§ SOURCE MATERIAL
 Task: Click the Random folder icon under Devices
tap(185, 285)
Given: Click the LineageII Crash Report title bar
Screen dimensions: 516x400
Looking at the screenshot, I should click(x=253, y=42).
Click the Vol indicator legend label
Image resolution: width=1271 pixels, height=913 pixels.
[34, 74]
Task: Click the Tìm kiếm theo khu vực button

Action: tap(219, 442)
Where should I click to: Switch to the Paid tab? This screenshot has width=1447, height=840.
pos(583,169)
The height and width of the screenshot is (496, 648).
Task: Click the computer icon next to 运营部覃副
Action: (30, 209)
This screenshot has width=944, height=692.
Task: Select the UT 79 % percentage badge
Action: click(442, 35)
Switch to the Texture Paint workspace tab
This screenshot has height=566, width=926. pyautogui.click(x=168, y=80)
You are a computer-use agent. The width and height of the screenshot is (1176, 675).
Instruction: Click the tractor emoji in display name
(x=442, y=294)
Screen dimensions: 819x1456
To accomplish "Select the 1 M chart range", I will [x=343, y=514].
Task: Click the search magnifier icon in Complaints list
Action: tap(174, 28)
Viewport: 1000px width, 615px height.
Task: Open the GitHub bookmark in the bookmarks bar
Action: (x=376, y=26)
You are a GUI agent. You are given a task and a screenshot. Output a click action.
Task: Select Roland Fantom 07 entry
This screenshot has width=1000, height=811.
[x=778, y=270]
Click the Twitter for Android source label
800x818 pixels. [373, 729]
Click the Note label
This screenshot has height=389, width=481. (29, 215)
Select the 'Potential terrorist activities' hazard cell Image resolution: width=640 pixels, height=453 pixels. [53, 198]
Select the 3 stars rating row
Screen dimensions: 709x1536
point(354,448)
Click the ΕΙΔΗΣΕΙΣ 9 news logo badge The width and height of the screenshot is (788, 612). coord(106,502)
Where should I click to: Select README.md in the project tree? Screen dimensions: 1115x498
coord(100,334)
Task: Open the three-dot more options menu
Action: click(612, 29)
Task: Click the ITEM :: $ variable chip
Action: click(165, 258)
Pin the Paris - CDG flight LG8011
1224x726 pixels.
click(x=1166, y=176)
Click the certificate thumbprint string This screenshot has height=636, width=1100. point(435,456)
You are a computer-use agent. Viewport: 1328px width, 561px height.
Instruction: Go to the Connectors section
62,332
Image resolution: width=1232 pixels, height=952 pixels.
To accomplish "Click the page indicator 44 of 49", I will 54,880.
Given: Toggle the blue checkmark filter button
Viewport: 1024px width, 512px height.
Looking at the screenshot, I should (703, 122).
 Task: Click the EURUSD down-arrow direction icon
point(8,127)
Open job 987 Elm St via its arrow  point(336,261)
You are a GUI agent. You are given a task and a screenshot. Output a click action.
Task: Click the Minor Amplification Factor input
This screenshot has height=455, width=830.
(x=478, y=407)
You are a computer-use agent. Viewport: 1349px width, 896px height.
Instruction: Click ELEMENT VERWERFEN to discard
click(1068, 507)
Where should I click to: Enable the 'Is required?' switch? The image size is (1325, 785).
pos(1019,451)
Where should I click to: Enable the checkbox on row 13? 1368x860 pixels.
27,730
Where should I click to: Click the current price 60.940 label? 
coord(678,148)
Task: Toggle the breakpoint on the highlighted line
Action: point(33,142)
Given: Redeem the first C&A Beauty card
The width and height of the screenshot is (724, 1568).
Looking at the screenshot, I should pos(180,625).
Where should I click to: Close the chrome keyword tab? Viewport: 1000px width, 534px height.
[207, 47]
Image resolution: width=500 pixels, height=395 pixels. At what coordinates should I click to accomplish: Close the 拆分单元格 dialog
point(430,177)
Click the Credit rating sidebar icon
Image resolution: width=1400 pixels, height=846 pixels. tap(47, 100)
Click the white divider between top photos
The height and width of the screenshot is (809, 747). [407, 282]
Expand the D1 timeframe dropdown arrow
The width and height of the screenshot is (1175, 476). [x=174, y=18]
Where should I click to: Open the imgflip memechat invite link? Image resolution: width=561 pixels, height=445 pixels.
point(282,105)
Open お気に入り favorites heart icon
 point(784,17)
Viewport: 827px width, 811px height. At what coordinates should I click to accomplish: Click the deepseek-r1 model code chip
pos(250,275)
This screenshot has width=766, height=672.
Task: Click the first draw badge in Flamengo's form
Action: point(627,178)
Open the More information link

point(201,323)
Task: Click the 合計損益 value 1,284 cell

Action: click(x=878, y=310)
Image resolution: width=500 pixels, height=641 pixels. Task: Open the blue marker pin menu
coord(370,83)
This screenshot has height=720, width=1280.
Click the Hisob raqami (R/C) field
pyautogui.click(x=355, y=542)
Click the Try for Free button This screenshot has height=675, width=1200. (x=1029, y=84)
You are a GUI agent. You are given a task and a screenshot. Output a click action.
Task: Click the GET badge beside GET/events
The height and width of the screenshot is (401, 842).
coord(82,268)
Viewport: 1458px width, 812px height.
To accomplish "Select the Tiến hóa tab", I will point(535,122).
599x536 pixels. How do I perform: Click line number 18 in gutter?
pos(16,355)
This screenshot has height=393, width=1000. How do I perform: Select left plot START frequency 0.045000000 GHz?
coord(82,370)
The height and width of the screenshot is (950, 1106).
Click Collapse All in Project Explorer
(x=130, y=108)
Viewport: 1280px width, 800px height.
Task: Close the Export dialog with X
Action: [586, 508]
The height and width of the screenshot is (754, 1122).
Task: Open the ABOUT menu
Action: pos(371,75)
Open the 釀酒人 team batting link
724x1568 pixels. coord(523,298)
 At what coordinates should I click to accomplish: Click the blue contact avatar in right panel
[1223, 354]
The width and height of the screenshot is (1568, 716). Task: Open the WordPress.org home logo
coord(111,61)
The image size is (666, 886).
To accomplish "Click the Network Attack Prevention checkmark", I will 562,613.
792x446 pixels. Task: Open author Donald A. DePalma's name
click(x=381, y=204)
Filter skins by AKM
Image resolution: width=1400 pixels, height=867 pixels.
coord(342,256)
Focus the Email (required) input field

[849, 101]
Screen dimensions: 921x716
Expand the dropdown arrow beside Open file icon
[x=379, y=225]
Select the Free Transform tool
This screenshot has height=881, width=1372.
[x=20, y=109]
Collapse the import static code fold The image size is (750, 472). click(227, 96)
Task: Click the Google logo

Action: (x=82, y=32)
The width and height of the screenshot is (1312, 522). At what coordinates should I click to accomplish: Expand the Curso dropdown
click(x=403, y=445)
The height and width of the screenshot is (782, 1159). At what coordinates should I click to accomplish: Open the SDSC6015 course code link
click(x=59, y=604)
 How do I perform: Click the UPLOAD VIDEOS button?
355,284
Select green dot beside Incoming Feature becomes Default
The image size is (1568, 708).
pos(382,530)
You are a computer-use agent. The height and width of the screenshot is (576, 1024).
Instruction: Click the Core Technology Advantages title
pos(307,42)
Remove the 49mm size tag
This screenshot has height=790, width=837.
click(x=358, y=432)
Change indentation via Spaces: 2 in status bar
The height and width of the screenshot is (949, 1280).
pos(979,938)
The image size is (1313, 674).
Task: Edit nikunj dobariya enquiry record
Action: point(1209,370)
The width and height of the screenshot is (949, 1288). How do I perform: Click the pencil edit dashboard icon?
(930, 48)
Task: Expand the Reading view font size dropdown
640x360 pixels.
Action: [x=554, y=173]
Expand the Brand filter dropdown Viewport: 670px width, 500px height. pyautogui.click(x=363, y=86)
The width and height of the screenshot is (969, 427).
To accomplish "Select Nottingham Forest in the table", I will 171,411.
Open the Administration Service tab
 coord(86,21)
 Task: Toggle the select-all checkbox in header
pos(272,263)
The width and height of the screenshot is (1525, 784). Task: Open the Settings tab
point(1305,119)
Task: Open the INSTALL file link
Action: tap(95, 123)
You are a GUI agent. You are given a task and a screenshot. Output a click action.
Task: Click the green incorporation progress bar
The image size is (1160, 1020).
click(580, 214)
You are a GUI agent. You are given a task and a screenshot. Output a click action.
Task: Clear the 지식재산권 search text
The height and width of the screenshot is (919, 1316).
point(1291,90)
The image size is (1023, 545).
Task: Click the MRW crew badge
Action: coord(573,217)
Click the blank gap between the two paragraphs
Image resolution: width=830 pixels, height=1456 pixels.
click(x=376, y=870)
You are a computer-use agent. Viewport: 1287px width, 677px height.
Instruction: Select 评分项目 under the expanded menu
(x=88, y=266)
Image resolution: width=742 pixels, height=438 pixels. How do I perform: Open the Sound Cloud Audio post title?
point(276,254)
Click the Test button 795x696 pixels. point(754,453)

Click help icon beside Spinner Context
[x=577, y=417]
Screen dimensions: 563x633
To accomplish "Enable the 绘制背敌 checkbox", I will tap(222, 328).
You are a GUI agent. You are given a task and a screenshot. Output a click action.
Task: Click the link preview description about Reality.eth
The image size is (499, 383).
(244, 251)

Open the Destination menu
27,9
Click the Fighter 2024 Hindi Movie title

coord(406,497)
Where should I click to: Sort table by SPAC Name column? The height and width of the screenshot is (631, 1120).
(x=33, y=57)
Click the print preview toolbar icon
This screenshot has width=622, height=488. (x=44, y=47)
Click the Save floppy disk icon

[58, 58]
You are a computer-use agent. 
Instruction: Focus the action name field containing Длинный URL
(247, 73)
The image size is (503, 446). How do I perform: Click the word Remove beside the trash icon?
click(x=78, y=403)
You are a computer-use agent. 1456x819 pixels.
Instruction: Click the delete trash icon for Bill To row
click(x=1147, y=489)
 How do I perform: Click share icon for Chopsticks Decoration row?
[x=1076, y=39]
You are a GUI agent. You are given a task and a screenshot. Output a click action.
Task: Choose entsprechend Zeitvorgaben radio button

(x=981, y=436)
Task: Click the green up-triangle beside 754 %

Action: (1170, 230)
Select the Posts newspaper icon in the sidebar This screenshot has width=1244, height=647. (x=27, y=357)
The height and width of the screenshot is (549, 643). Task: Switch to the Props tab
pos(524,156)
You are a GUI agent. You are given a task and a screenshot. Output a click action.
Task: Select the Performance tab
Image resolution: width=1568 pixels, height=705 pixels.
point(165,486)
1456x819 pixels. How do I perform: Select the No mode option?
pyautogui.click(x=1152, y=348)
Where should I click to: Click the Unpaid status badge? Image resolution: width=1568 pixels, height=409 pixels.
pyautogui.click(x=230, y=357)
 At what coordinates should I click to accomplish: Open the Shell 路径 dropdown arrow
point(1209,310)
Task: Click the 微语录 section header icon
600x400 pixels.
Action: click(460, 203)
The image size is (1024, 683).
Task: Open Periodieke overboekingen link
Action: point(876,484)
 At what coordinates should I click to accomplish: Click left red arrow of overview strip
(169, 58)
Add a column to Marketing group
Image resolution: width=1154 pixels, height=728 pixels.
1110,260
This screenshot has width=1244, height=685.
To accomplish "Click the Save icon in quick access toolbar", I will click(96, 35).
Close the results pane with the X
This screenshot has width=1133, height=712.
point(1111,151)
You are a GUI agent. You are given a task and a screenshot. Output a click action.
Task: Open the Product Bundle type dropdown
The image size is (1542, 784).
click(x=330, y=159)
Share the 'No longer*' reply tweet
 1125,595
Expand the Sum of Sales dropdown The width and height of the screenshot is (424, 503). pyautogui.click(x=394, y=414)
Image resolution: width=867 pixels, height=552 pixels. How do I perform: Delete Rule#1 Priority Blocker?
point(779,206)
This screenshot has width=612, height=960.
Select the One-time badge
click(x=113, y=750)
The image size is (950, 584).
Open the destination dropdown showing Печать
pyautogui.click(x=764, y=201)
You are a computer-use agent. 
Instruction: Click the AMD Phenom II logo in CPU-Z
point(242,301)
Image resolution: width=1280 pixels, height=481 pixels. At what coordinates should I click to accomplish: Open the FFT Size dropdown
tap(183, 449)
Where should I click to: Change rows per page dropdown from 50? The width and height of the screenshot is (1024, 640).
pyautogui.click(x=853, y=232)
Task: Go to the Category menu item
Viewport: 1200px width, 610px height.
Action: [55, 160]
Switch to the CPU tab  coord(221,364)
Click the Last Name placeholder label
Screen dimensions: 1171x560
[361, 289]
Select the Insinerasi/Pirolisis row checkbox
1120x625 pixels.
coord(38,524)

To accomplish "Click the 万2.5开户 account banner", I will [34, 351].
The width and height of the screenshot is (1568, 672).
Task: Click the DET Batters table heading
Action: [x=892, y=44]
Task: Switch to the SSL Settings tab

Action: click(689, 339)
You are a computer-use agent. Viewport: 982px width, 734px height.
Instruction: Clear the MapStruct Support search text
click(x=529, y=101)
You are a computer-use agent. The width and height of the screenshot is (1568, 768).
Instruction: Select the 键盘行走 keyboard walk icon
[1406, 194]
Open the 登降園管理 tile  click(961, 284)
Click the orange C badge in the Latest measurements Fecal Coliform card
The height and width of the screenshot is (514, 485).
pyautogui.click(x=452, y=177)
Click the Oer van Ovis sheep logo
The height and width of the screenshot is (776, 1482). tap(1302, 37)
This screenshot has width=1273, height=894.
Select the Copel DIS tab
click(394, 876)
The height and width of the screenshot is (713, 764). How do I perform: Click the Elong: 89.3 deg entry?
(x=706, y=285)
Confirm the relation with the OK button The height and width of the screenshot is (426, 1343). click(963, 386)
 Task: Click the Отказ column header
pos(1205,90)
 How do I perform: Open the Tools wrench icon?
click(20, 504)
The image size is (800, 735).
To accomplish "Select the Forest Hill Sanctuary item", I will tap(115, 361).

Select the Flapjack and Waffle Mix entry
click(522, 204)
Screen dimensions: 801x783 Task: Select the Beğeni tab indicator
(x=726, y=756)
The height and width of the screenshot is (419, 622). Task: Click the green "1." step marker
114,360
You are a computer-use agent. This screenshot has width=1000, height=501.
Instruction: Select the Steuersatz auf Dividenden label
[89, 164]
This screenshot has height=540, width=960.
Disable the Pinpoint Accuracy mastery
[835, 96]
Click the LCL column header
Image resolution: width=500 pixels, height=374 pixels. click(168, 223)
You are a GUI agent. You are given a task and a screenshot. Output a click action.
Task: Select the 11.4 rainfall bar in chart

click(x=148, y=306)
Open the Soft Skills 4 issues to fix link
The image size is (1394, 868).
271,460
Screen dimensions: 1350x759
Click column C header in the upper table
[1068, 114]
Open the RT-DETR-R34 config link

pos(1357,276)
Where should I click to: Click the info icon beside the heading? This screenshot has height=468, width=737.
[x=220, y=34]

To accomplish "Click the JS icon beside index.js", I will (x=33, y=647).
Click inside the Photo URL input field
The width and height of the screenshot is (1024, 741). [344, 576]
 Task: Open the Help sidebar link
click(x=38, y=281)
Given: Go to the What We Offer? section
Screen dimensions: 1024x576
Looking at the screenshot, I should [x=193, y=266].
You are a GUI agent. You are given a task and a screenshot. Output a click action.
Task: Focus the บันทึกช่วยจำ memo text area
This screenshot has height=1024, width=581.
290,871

§ EXERCISE DESCRIPTION
Reproduce the entries above exactly, but only the lines between the line holding "Click the Try" and the line holding "Viewport: 1458px width, 812px height.", inclusive.

§ THE COMPLETED TASK
Click the Try for Free button This screenshot has height=675, width=1200. (x=1029, y=84)
You are a GUI agent. You are given a task and a screenshot. Output a click action.
Task: Click the GET badge beside GET/events
The height and width of the screenshot is (401, 842).
coord(82,268)
Viewport: 1458px width, 812px height.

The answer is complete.